Task material Start Marker

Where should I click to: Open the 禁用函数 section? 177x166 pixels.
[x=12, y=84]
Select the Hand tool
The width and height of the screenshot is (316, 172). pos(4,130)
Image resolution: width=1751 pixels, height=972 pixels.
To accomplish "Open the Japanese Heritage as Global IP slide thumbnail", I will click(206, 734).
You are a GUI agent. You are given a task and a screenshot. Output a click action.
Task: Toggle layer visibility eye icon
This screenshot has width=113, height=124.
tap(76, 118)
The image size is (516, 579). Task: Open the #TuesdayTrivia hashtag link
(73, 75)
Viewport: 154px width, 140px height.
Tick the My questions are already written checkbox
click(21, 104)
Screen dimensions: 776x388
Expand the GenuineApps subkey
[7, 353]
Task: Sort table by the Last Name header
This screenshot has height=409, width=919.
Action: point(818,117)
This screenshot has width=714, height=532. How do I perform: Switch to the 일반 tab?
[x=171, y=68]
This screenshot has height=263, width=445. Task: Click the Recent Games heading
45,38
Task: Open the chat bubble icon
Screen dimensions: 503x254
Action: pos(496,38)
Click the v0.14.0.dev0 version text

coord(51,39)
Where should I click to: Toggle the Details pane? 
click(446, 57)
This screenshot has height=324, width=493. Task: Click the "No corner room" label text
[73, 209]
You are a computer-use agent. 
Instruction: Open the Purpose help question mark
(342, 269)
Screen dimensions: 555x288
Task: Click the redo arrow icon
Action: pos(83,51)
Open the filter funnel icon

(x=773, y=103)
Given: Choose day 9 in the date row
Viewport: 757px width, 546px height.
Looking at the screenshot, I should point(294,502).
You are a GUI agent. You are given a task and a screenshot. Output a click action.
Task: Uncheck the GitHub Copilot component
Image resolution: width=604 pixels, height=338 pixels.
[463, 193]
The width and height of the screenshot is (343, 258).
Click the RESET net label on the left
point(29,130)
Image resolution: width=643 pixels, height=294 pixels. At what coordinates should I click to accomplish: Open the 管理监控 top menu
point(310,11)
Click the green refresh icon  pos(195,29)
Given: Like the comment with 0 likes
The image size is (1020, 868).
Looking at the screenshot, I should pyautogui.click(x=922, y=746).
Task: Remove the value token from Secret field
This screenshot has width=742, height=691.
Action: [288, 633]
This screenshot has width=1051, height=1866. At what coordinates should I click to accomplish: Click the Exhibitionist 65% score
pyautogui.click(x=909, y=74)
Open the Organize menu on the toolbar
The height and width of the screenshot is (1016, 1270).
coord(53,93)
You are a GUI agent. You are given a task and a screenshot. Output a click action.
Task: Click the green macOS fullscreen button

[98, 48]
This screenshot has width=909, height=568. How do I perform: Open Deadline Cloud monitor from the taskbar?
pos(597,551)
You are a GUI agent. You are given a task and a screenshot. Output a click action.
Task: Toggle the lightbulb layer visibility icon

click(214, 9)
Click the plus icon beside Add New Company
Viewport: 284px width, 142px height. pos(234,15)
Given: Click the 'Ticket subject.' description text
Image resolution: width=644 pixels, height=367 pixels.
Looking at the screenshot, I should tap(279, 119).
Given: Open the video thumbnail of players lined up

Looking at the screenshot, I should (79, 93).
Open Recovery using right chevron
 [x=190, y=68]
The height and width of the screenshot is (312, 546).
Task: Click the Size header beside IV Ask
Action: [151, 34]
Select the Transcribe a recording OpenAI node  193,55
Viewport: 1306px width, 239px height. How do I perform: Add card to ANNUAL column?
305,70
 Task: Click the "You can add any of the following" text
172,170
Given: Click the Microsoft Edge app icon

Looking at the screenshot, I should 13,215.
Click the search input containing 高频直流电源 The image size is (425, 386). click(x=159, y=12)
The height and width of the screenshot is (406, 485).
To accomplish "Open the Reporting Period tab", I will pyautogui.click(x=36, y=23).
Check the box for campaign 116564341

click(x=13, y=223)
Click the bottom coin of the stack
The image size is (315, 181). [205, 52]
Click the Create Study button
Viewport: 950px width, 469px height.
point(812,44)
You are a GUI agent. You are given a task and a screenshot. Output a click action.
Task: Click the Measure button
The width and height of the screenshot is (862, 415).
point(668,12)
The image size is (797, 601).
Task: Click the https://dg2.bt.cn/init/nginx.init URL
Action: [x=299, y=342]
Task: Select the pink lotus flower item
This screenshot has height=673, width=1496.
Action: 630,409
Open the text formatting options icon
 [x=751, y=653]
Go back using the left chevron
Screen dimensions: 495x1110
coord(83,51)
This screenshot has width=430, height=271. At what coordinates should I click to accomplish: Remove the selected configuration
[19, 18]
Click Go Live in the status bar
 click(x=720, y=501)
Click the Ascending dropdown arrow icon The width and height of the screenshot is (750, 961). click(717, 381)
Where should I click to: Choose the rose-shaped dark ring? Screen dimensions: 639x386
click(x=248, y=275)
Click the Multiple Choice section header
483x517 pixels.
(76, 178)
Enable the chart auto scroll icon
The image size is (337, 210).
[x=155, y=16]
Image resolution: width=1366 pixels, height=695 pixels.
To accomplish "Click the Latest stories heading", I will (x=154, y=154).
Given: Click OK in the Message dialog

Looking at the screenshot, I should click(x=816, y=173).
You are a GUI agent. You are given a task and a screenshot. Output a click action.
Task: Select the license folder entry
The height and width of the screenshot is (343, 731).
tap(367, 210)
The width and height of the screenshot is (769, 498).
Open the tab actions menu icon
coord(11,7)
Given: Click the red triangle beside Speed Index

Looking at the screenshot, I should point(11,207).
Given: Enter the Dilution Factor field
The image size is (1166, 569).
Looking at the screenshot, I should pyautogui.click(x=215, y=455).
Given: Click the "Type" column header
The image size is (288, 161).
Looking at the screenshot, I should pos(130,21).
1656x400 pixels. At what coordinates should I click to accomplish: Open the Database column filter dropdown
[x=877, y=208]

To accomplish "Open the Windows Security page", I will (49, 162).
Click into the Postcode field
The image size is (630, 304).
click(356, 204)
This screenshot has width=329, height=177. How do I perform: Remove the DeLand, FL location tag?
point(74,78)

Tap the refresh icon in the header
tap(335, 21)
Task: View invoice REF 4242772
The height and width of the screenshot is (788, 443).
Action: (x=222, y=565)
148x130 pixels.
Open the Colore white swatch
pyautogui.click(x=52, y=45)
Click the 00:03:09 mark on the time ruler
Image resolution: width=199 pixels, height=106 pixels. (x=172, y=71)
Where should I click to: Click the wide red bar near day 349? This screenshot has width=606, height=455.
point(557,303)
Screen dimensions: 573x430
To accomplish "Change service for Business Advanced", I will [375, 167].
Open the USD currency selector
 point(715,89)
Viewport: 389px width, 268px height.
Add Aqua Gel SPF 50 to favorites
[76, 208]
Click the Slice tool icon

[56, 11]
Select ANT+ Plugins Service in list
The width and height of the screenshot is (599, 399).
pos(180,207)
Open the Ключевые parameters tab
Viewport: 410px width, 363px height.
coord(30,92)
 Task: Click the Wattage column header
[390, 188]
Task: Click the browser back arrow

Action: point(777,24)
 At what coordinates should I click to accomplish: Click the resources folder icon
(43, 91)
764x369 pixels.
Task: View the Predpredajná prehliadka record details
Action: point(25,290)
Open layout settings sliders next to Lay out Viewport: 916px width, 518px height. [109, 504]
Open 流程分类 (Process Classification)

Task material End Marker

— What you should do —
The records above must be restated. Preserve every word.

— Your solution —
Where should I click to: Open the 禁用函数 section? 177x166 pixels.
[x=12, y=84]
Select the Hand tool
The width and height of the screenshot is (316, 172). pos(4,130)
Image resolution: width=1751 pixels, height=972 pixels.
To accomplish "Open the Japanese Heritage as Global IP slide thumbnail", I will click(206, 734).
You are a GUI agent. You are given a task and a screenshot. Output a click action.
Task: Toggle layer visibility eye icon
This screenshot has width=113, height=124.
tap(76, 118)
The image size is (516, 579). Task: Open the #TuesdayTrivia hashtag link
(73, 75)
Viewport: 154px width, 140px height.
Tick the My questions are already written checkbox
click(21, 104)
Screen dimensions: 776x388
Expand the GenuineApps subkey
[7, 353]
Task: Sort table by the Last Name header
This screenshot has height=409, width=919.
Action: point(818,117)
This screenshot has width=714, height=532. How do I perform: Switch to the 일반 tab?
[x=171, y=68]
This screenshot has height=263, width=445. Task: Click the Recent Games heading
45,38
Task: Open the chat bubble icon
Screen dimensions: 503x254
Action: pos(496,38)
Click the v0.14.0.dev0 version text

coord(51,39)
Where should I click to: Toggle the Details pane? 
click(446, 57)
This screenshot has height=324, width=493. Task: Click the "No corner room" label text
[73, 209]
You are a computer-use agent. 
Instruction: Open the Purpose help question mark
(342, 269)
Screen dimensions: 555x288
Task: Click the redo arrow icon
Action: pos(83,51)
Open the filter funnel icon

(x=773, y=103)
Given: Choose day 9 in the date row
Viewport: 757px width, 546px height.
Looking at the screenshot, I should point(294,502).
You are a GUI agent. You are given a task and a screenshot. Output a click action.
Task: Uncheck the GitHub Copilot component
Image resolution: width=604 pixels, height=338 pixels.
[463, 193]
The width and height of the screenshot is (343, 258).
Click the RESET net label on the left
point(29,130)
Image resolution: width=643 pixels, height=294 pixels. At what coordinates should I click to accomplish: Open the 管理监控 top menu
point(310,11)
Click the green refresh icon  pos(195,29)
Given: Like the comment with 0 likes
The image size is (1020, 868).
Looking at the screenshot, I should pyautogui.click(x=922, y=746).
Task: Remove the value token from Secret field
This screenshot has width=742, height=691.
Action: [288, 633]
This screenshot has width=1051, height=1866. At what coordinates should I click to accomplish: Click the Exhibitionist 65% score
pyautogui.click(x=909, y=74)
Open the Organize menu on the toolbar
The height and width of the screenshot is (1016, 1270).
coord(53,93)
You are a GUI agent. You are given a task and a screenshot. Output a click action.
Task: Click the green macOS fullscreen button

[98, 48]
This screenshot has width=909, height=568. How do I perform: Open Deadline Cloud monitor from the taskbar?
pos(597,551)
You are a GUI agent. You are given a task and a screenshot. Output a click action.
Task: Toggle the lightbulb layer visibility icon

click(214, 9)
Click the plus icon beside Add New Company
Viewport: 284px width, 142px height. pos(234,15)
Given: Click the 'Ticket subject.' description text
Image resolution: width=644 pixels, height=367 pixels.
Looking at the screenshot, I should tap(279, 119).
Given: Open the video thumbnail of players lined up

Looking at the screenshot, I should (79, 93).
Open Recovery using right chevron
 [x=190, y=68]
The height and width of the screenshot is (312, 546).
Task: Click the Size header beside IV Ask
Action: [151, 34]
Select the Transcribe a recording OpenAI node  193,55
Viewport: 1306px width, 239px height. How do I perform: Add card to ANNUAL column?
305,70
 Task: Click the "You can add any of the following" text
172,170
Given: Click the Microsoft Edge app icon

Looking at the screenshot, I should 13,215.
Click the search input containing 高频直流电源 The image size is (425, 386). click(x=159, y=12)
The height and width of the screenshot is (406, 485).
To accomplish "Open the Reporting Period tab", I will pyautogui.click(x=36, y=23).
Check the box for campaign 116564341

click(x=13, y=223)
Click the bottom coin of the stack
The image size is (315, 181). [205, 52]
Click the Create Study button
Viewport: 950px width, 469px height.
point(812,44)
You are a GUI agent. You are given a task and a screenshot. Output a click action.
Task: Click the Measure button
The width and height of the screenshot is (862, 415).
point(668,12)
The image size is (797, 601).
Task: Click the https://dg2.bt.cn/init/nginx.init URL
Action: [x=299, y=342]
Task: Select the pink lotus flower item
This screenshot has height=673, width=1496.
Action: 630,409
Open the text formatting options icon
 [x=751, y=653]
Go back using the left chevron
Screen dimensions: 495x1110
coord(83,51)
This screenshot has width=430, height=271. At what coordinates should I click to accomplish: Remove the selected configuration
[19, 18]
Click Go Live in the status bar
 click(x=720, y=501)
Click the Ascending dropdown arrow icon The width and height of the screenshot is (750, 961). click(717, 381)
Where should I click to: Choose the rose-shaped dark ring? Screen dimensions: 639x386
click(x=248, y=275)
Click the Multiple Choice section header
483x517 pixels.
(76, 178)
Enable the chart auto scroll icon
The image size is (337, 210).
[x=155, y=16]
Image resolution: width=1366 pixels, height=695 pixels.
To accomplish "Click the Latest stories heading", I will (x=154, y=154).
Given: Click OK in the Message dialog

Looking at the screenshot, I should click(x=816, y=173).
You are a GUI agent. You are given a task and a screenshot. Output a click action.
Task: Select the license folder entry
The height and width of the screenshot is (343, 731).
tap(367, 210)
The width and height of the screenshot is (769, 498).
Open the tab actions menu icon
coord(11,7)
Given: Click the red triangle beside Speed Index

Looking at the screenshot, I should point(11,207).
Given: Enter the Dilution Factor field
The image size is (1166, 569).
Looking at the screenshot, I should pyautogui.click(x=215, y=455).
Given: Click the "Type" column header
The image size is (288, 161).
Looking at the screenshot, I should pos(130,21).
1656x400 pixels. At what coordinates should I click to accomplish: Open the Database column filter dropdown
[x=877, y=208]

To accomplish "Open the Windows Security page", I will (49, 162).
Click into the Postcode field
The image size is (630, 304).
click(356, 204)
This screenshot has width=329, height=177. How do I perform: Remove the DeLand, FL location tag?
point(74,78)

Tap the refresh icon in the header
tap(335, 21)
Task: View invoice REF 4242772
The height and width of the screenshot is (788, 443).
Action: (x=222, y=565)
148x130 pixels.
Open the Colore white swatch
pyautogui.click(x=52, y=45)
Click the 00:03:09 mark on the time ruler
Image resolution: width=199 pixels, height=106 pixels. (x=172, y=71)
Where should I click to: Click the wide red bar near day 349? This screenshot has width=606, height=455.
point(557,303)
Screen dimensions: 573x430
To accomplish "Change service for Business Advanced", I will [375, 167].
Open the USD currency selector
 point(715,89)
Viewport: 389px width, 268px height.
Add Aqua Gel SPF 50 to favorites
[76, 208]
Click the Slice tool icon

[56, 11]
Select ANT+ Plugins Service in list
The width and height of the screenshot is (599, 399).
pos(180,207)
Open the Ключевые parameters tab
Viewport: 410px width, 363px height.
coord(30,92)
 Task: Click the Wattage column header
[390, 188]
Task: Click the browser back arrow

Action: point(777,24)
 At what coordinates should I click to accomplish: Click the resources folder icon
(43, 91)
764x369 pixels.
Task: View the Predpredajná prehliadka record details
Action: point(25,290)
Open layout settings sliders next to Lay out Viewport: 916px width, 518px height. [109, 504]
Open 流程分类 (Process Classification)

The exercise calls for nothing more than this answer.